Researchers in Australia are undertaking a pilot study through which they intend to reduce antibiotic resistance by reducing the amount of antibiotics prescribed by general practitioners in the country.
Researchers at The University of Queensland, Bond University and Queensland University of Technology have come together for a study, Antimicrobial Stewardship and Infection Prevention and Control Initiatives in General Practice, which is being led by co-author Professor Charles Gilks from the School of Public Health, UQ.
According to Gilks, most of the antibiotics that are prescribed are in a general practice setting and this is why they believe GPs are best placed to address the problem as they are well-placed to convey to patients about the possible risk involved with antibiotics as far as the likelihood of carrying resistant bacteria is concerned.
“These resistant bacteria can persist for up to 12 months after antibiotic use, but with no further exposure to antibiotics they will disappear overtime”, said Professor Gilks.

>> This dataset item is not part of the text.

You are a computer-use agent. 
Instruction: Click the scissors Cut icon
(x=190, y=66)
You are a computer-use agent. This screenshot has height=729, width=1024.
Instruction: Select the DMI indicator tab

The study intends to trial a combination of evidence-based interventions that have each been shown to reduce antibiotic prescribing in the general practice setting, and will present a final report to the Department of Health on June 2016.

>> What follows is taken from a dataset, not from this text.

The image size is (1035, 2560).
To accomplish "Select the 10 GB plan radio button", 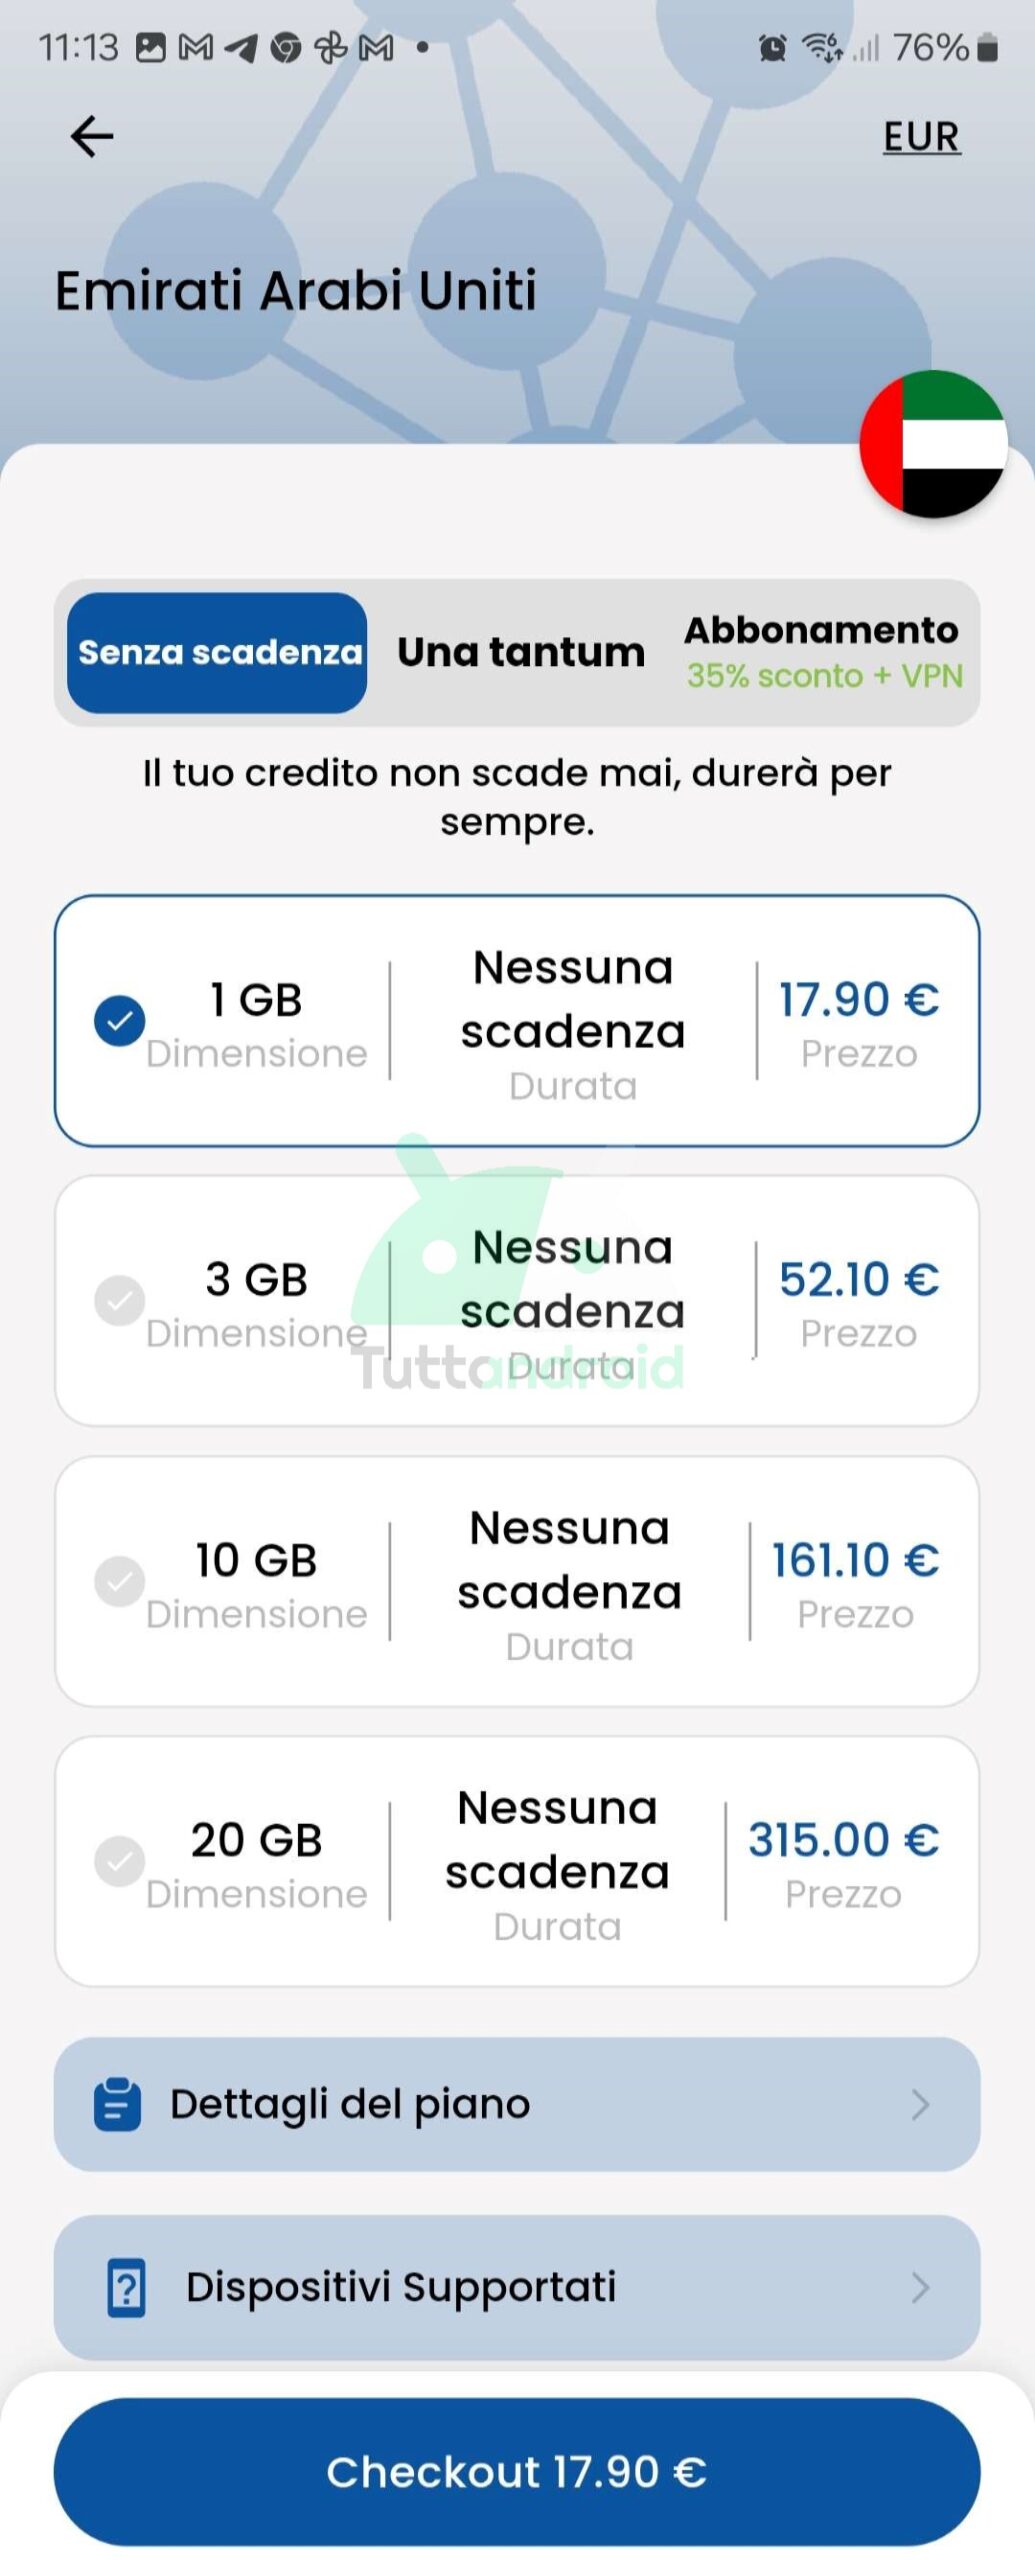I will [x=119, y=1581].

“In order to preserve one of medicine’s most precious and long-standing resources, GPs must reduce antibiotic use and only prescribe it where appropriate,” Professor Gilks said.
Professor Gilks said that new antibiotics were not being developed at a pace that came anywhere close to meeting the impending urgent need.

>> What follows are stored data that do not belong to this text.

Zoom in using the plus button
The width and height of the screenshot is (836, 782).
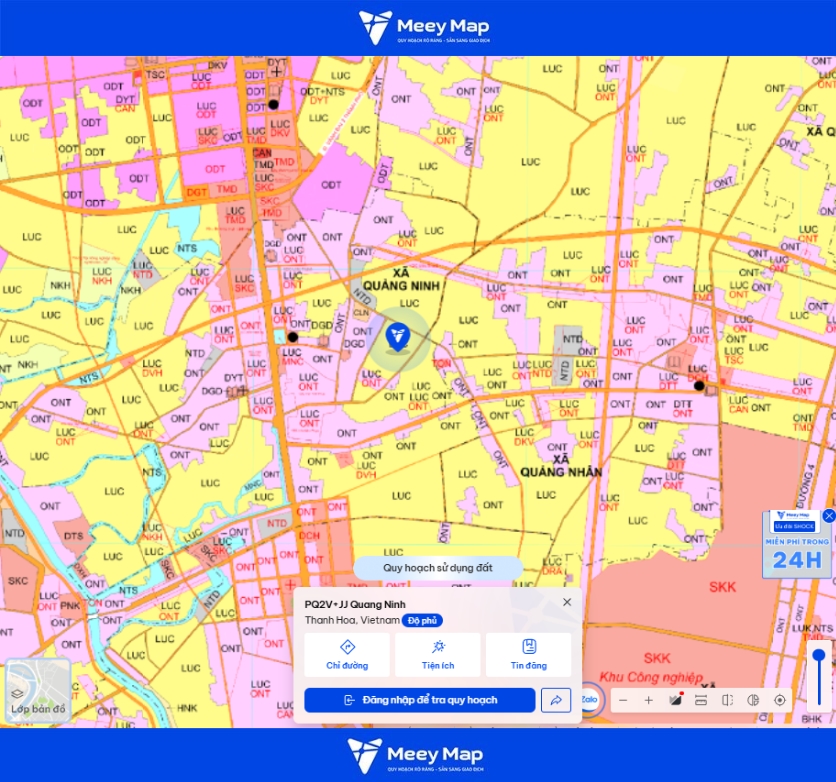(x=648, y=700)
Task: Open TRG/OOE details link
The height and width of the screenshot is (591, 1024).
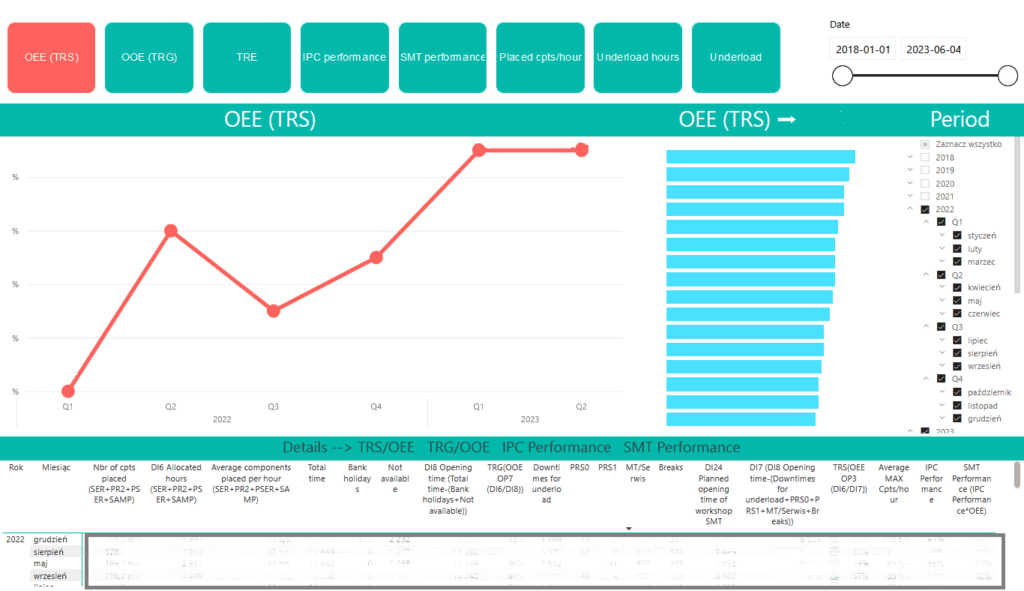Action: pyautogui.click(x=458, y=447)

Australia is one of the highest users of antibiotics per person in the developed world, with around 22 million prescriptions written every year in primary care.
Half of all antibiotics prescribed by GPs in Australia are for the management of respiratory conditions but this treatment is often inappropriate as most respiratory infections are viral and resolve in the same amount of time whether or not an antibiotic is prescribed.
There is a strong link between antibiotic consumption and the rate of antibiotic resistance in patients. So the increase in antibiotic use increases the risk of death for patients who acquire antibiotic-resistant infections.